[Collected data entries]
● ● ●
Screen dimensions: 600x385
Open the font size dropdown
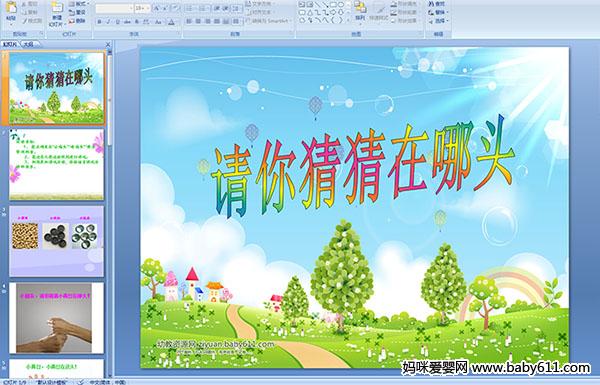[148, 8]

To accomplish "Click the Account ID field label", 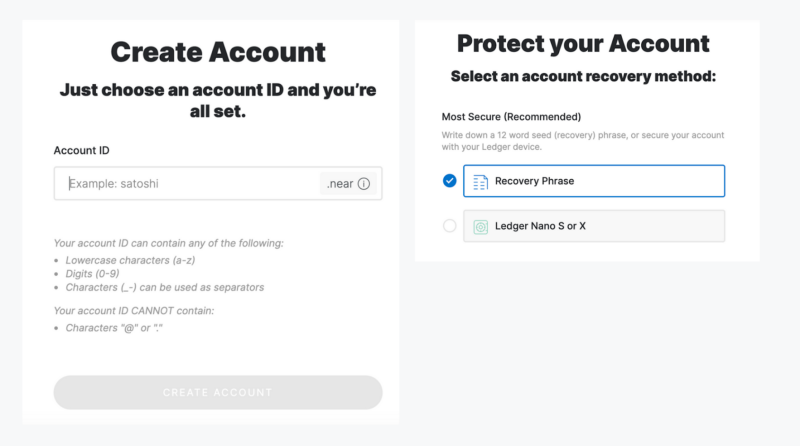I will (81, 150).
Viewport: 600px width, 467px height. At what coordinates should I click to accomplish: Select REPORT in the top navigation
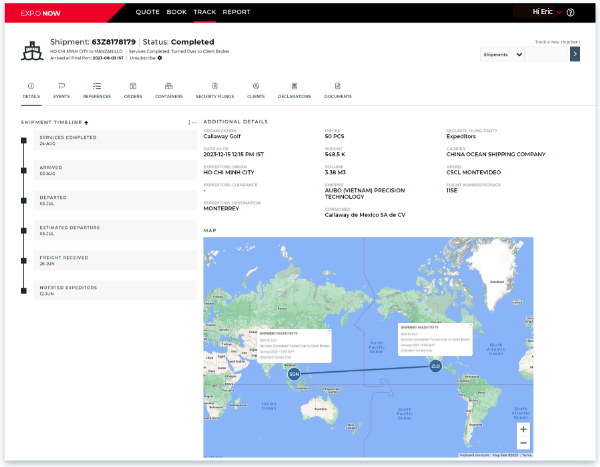[236, 12]
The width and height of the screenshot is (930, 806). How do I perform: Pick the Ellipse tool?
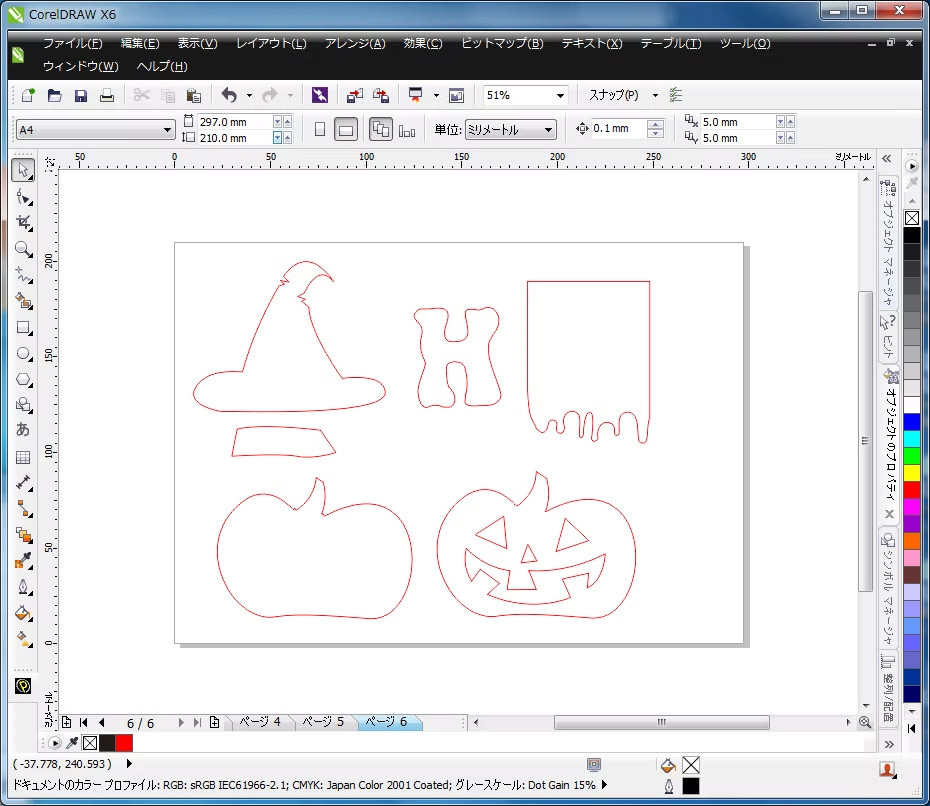tap(23, 353)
● ● ●
» Exercise instructions: Output exactly the lines from the line containing "The width and" through the last line of the records, both included, and leave out every picture.

» Exercise output:
The width and height of the screenshot is (930, 806). How do I perform: Pick the Ellipse tool?
tap(23, 353)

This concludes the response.